Costretto a mettere pezze ovunque. Salvo Pogliese non è ancora Superman e sta cercando di attrezzarsi. Il suo comune, quello che amministra da qualche mese, è con l’acqua alla gola: su Catania pende la scure del dissesto economico. Niente stipendi ai lavoratori e rischio di finire nel vortice del default se il governo nazionale, con “un’anticipazione di cassa” rispetto all’approvazione della Legge Finanziaria, non dovesse provvedere a sostenerlo.

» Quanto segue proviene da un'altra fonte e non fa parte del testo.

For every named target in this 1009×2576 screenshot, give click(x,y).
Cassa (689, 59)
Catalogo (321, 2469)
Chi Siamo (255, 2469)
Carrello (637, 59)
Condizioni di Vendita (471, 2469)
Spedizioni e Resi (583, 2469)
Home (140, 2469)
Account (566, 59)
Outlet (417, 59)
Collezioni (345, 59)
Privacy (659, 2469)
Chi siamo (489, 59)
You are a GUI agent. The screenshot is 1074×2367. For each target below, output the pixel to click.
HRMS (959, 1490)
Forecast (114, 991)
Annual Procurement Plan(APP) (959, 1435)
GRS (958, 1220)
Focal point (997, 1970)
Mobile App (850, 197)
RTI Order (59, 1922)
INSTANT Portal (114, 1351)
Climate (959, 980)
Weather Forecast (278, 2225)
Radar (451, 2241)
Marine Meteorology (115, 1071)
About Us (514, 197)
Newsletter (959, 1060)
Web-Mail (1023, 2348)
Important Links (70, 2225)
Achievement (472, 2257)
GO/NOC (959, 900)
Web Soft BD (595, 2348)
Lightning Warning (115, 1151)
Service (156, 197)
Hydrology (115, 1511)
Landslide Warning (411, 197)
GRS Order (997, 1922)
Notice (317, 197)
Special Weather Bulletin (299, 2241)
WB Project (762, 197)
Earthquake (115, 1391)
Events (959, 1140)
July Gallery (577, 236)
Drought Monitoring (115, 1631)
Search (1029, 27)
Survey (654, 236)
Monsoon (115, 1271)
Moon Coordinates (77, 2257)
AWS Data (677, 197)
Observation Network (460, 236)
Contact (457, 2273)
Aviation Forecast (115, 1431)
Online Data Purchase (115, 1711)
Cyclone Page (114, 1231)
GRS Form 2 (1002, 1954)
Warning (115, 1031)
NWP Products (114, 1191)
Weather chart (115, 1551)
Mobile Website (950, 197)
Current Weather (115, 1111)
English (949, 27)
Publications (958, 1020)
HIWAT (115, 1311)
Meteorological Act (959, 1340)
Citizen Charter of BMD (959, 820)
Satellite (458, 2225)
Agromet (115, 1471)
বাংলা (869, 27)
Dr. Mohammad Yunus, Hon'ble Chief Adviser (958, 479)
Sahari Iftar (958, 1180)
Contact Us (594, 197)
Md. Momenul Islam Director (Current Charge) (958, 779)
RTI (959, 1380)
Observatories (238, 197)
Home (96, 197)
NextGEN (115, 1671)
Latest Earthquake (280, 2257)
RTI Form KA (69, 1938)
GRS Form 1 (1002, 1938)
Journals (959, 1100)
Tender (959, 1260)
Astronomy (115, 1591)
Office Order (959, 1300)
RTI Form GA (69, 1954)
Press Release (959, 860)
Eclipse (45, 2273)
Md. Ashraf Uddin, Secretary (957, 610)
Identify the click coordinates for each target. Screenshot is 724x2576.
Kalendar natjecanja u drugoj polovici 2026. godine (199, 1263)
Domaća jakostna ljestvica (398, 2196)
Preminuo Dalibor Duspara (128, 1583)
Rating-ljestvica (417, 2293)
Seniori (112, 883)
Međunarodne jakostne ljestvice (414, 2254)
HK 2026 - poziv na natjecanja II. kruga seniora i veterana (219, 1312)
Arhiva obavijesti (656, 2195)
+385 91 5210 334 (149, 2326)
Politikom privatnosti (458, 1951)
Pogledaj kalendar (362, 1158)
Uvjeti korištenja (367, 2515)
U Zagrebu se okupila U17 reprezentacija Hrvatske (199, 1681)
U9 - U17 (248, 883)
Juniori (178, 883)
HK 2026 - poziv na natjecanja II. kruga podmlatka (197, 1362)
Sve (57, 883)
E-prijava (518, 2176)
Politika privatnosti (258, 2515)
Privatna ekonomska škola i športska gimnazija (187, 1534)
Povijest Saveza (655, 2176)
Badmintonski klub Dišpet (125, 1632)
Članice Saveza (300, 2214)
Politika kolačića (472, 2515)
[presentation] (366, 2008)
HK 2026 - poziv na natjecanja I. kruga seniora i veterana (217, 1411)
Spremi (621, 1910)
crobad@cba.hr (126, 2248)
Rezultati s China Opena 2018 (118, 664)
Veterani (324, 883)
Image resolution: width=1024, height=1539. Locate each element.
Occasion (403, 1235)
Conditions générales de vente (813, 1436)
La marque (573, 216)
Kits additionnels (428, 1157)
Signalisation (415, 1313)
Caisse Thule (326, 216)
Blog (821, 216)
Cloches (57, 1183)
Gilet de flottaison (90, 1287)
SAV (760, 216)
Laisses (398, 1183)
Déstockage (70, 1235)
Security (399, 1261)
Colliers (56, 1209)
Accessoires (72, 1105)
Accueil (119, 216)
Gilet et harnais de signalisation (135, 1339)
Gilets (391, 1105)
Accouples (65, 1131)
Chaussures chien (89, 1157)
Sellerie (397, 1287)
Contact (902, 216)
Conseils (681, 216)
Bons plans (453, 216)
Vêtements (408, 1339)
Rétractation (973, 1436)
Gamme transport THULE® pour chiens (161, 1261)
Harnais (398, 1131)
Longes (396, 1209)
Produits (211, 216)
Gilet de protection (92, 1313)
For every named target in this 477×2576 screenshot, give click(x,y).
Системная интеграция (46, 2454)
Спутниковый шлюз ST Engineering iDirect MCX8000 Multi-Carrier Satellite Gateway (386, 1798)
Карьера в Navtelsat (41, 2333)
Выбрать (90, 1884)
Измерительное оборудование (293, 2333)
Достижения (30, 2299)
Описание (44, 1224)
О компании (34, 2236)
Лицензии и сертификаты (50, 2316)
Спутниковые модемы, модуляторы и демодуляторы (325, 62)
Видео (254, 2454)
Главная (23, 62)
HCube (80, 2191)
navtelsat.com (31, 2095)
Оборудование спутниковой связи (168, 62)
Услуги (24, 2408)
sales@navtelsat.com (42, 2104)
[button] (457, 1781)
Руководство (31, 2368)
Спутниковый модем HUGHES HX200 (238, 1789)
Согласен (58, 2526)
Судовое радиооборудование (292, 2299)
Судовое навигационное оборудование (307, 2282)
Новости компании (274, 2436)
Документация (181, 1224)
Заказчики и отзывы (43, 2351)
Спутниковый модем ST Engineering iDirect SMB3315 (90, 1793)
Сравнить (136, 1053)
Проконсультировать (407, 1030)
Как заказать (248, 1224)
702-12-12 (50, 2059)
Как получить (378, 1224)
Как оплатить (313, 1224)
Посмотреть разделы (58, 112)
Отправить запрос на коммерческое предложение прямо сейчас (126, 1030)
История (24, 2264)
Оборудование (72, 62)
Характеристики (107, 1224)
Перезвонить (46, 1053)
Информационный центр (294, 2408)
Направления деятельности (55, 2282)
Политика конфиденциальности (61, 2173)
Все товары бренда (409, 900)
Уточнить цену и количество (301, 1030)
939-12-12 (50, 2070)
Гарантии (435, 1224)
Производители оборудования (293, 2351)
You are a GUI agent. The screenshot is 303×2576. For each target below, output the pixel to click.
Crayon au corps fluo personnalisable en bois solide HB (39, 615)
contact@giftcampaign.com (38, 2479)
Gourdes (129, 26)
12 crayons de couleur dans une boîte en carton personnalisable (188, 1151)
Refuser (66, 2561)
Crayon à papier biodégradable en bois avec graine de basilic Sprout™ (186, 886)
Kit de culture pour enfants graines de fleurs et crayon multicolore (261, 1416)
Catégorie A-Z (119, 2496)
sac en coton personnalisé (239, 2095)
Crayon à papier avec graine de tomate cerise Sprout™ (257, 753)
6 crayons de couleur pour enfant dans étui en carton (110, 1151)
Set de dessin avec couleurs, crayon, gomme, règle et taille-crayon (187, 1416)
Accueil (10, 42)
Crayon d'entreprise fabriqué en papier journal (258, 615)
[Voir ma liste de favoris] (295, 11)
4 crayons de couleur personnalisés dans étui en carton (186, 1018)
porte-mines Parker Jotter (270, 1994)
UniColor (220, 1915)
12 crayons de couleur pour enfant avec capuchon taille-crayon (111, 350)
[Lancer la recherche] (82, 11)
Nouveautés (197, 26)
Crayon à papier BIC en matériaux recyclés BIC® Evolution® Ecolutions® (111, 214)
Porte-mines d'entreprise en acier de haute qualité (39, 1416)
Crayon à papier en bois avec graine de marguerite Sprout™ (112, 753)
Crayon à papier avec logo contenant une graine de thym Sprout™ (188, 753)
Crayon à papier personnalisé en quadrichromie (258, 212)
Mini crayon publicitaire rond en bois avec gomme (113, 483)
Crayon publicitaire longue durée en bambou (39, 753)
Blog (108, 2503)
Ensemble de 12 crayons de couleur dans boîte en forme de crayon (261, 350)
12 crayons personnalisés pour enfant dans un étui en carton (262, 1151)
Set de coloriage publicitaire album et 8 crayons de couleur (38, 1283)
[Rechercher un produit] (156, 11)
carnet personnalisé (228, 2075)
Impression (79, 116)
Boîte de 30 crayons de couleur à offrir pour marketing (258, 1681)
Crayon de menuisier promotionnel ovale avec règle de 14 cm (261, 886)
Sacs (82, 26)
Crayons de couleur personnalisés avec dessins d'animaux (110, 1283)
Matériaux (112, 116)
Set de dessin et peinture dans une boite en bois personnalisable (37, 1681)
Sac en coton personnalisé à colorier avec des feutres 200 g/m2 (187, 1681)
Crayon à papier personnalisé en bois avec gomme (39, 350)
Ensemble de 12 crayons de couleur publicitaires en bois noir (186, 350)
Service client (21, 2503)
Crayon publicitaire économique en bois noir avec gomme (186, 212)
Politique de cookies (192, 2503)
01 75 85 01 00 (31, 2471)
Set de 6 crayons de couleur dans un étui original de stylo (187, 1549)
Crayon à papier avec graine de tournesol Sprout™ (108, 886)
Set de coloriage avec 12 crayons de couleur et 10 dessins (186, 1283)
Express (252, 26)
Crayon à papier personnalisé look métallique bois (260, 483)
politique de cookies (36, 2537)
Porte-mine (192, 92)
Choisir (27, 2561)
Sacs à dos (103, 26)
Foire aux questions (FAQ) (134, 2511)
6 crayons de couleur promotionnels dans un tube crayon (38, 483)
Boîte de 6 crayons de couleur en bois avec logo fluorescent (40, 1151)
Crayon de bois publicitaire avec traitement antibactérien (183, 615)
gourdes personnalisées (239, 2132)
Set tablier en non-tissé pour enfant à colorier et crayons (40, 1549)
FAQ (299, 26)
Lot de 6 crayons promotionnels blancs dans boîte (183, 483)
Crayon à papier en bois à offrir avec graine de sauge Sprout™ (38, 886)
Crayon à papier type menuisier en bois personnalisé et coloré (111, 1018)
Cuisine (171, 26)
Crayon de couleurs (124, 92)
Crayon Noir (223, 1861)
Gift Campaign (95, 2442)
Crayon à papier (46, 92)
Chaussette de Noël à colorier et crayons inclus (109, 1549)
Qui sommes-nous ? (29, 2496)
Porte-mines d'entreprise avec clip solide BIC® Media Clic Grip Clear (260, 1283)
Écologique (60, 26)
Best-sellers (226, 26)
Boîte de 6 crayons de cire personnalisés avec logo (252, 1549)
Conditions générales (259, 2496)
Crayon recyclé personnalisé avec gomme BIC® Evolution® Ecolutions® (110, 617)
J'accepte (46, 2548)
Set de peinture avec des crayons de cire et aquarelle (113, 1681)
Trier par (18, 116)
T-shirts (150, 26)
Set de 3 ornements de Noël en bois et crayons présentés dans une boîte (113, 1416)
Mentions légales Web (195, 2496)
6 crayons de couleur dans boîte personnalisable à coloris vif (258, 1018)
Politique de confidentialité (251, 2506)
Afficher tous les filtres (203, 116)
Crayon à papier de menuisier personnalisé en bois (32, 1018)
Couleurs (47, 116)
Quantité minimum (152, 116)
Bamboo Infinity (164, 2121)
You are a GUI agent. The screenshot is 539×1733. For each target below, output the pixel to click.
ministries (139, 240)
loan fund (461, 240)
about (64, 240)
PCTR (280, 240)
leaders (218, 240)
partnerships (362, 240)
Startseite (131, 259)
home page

“Ma chi te l’ha fatta fare” diranno gli amici più ficcanti, in queste ore, a Salvo Pogliese. Rinunciare a un posto sicuro al Parlamento europeo – da cui si è dimesso dopo le ultime Amministrative – per tentare di raccogliere i cocci di una città lasciata al verde dai suoi predecessori. Ma non è tutto: perché sulla testa del sindaco di Catania pendono ancora le accuse di “spese pazze” per la legislatura 2008-12 all’Ars, quando era deputato regionale (e vice capogruppo) del Pdl. Nel processo in cui è coinvolto, vengono contestate a Pogliese 1.200 euro per la “sostituzione di varie serrature e varie maniglie per porte” nello studio catanese del padre, 30 mila euro per soggiorni in albergo a Palermo, cene e spese di carburante, 280 euro per la retta scolastica del figlio e 30 mila euro in assegni girati sul conto personale. Una serie di “investimenti” fatti coi soldi dell’Ars destinati al partito.

Ma com’è possibile una tale follia? Pogliese ha subito cercato di giustificarsi, dicendo che quei soldi rientravano da un prestito personale fatto al Popolo delle Libertà, che precipitò in una situazione contabile instabile dopo la fusione tra Forza Italia e An. Stavolta fu Pogliese a fare un’anticipazione di cassa reale, al partito, di circa 45mila euro per permettere di pagare stipendi e Tfr ai dipendenti, acquistare materiali, saldare fornitori e organizzare le attività politiche. Un prestito che sarebbe poi rientrato nel modo di cui sopra, per il quale il sindaco è accusato di peculato. Il problema, adesso. È come dimostrarlo: servirebbe Superman.